Global Threat Status
|†Imperial EagleAquila heliaca||A1||VU||2||A juvenile was observed in flight in December 19932. It is unlikely that the site regularly supports a significant population.|
|†Fairy PittaPitta nympha||A1, A3||VU||2||One live individual, which was reportedly captured within the IBA, was found on a market stall in Tam Dao town in May 19972. It is unlikely that the site regularly supports a significant population.|
Notes: † = not confirmed to regularly occur in significant numbers.
Biome Restricted Species: The site qualifies under criterion A3 because it supports 39 species restricted to the Sino-Himalayan Subtropical Forests (Biome 08) and nine species restricted to the Indochinese Tropical Moist Forests (Biome 09). See Appendix 4 for details.
[Fokienia hodginsii]3 NT
Amentotaxus argotaenia var. argotaenia4 VU
Notes: [ ] = unconfirmed record.
Threats to Biodiversity
|Agricultural intensification / expansion||● ●|
|Hunting||● ● ●|
|Recreation / tourism||● ●|
|Selective logging / cutting||● ●|
|Unsustainable exploitation of NTFPs||● ● ●|
There exist a number of severe threats to biodiversity at Tam Dao IBA. Most significantly, due to weak enforcement of national park management regulations, exploitation of forest resources is widespread and unsustainable. Unsustainable exploitation of forest products takes the form of hunting, collection of medicinal plants, insects and orchids, firewood collection and selective timber extraction. This problem is compounded by the development of Tam Dao as a tourism destination, thereby creating a large market for forest products, including stone, timber and other construction materials for tourist infrastructure. Wildlife is openly sold at markets and restaurants within the national park. Another major threat to biodiversity is habitat loss as a result of forest fire. Some forest fires occur accidentally, a problem exacerbated by the pronounced dry season at Tam Dao, which makes the forest susceptible to fire.

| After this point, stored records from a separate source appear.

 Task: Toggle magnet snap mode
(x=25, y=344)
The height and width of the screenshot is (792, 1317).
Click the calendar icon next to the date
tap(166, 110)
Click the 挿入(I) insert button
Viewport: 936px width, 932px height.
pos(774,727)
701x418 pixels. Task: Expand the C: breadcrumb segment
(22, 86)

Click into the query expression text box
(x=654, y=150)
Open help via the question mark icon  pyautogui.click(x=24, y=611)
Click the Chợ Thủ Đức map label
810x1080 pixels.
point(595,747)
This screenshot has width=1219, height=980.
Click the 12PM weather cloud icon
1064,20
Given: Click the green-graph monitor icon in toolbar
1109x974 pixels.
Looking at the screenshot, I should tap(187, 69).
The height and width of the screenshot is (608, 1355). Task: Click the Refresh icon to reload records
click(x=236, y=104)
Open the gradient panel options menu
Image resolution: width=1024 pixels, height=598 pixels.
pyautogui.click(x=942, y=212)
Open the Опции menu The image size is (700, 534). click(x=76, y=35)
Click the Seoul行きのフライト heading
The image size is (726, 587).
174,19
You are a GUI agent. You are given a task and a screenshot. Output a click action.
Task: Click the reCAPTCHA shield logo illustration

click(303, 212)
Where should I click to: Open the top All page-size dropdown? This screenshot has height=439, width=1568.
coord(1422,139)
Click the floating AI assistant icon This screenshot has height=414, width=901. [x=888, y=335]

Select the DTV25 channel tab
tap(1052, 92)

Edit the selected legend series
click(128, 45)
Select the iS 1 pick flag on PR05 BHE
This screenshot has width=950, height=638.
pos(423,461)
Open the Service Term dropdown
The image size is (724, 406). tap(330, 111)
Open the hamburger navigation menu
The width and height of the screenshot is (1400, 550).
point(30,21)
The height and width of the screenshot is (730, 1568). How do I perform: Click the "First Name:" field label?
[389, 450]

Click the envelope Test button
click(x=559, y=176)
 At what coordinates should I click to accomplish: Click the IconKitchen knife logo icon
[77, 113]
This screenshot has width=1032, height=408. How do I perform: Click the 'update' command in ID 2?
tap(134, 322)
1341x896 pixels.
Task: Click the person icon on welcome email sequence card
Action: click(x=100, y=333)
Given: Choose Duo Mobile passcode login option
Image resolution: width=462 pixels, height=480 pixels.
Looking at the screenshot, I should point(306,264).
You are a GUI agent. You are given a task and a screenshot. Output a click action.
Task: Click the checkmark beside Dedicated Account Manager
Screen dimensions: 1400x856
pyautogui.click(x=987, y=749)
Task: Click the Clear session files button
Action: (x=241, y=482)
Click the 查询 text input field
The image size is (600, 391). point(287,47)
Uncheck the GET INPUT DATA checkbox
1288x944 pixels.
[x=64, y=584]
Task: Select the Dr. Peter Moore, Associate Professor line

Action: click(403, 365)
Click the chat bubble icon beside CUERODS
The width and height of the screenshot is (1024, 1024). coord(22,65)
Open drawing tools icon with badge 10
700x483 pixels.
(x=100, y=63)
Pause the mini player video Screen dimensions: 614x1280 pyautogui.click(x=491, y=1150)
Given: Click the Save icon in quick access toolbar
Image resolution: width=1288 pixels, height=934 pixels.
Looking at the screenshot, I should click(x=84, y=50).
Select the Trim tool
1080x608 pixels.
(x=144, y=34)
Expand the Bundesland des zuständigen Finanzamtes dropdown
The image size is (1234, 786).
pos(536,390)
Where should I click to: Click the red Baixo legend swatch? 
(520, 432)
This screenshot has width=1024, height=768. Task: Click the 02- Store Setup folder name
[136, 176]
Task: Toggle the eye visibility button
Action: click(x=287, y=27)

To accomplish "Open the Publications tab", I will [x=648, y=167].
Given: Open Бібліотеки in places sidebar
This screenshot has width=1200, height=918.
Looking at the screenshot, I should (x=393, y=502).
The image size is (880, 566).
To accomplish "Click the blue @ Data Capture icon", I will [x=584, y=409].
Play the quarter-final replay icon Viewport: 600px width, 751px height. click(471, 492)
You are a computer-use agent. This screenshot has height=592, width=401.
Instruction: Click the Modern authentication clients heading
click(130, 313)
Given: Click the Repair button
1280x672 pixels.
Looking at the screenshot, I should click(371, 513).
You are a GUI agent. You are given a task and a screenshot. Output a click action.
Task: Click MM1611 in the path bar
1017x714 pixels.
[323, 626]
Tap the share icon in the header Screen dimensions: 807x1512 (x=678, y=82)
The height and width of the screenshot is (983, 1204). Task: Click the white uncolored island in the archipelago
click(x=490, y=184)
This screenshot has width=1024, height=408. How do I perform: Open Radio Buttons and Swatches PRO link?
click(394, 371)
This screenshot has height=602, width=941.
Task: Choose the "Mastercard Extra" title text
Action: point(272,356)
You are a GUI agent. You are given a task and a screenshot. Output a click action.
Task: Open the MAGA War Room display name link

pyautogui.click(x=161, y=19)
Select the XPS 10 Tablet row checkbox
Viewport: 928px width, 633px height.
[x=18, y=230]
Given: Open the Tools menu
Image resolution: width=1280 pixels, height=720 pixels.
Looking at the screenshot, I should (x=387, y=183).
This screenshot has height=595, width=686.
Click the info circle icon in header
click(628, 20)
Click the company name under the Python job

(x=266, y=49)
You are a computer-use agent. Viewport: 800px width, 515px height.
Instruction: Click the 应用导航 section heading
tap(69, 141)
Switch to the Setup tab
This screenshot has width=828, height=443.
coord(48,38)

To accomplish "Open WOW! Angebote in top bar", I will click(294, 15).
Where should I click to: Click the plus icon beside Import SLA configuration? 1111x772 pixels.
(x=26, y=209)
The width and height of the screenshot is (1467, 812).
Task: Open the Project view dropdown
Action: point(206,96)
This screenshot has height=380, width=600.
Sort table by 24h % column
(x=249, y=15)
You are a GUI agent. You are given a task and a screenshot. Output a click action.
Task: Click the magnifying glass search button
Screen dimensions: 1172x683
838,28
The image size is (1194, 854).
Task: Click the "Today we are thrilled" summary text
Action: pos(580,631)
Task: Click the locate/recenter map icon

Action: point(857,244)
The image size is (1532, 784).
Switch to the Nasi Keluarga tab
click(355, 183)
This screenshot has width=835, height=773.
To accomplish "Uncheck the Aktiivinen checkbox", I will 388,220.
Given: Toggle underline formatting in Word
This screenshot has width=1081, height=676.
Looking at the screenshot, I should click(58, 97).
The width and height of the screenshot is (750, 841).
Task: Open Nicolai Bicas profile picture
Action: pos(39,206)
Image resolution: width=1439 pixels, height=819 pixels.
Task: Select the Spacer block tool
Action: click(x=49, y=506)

Other fires are set deliberately by local people, for instance to clear forest for tea plantations1.
- In 1977, Tam Dao was decreed as a nature reserve by the government of Vietnam1.
- In 1996, Tam Dao was upgraded to national park status, and a management board was established1.
- An integrated conservation and development project, which will focus on buffer zone management at the national park, is currently being developed by GTZ1.
- Protected area management regulations should be effectively enforced, particularly controls on exploitation of and trade in forest products.
- Tourism should be developed in a sustainable manner, so that negative environmental impacts are minimised and potential benefits for the management of the biodiversity of the national park are maximised.
- Measures to reduce the risk of fires during the dry season should be introduced, including extension activities among local communities.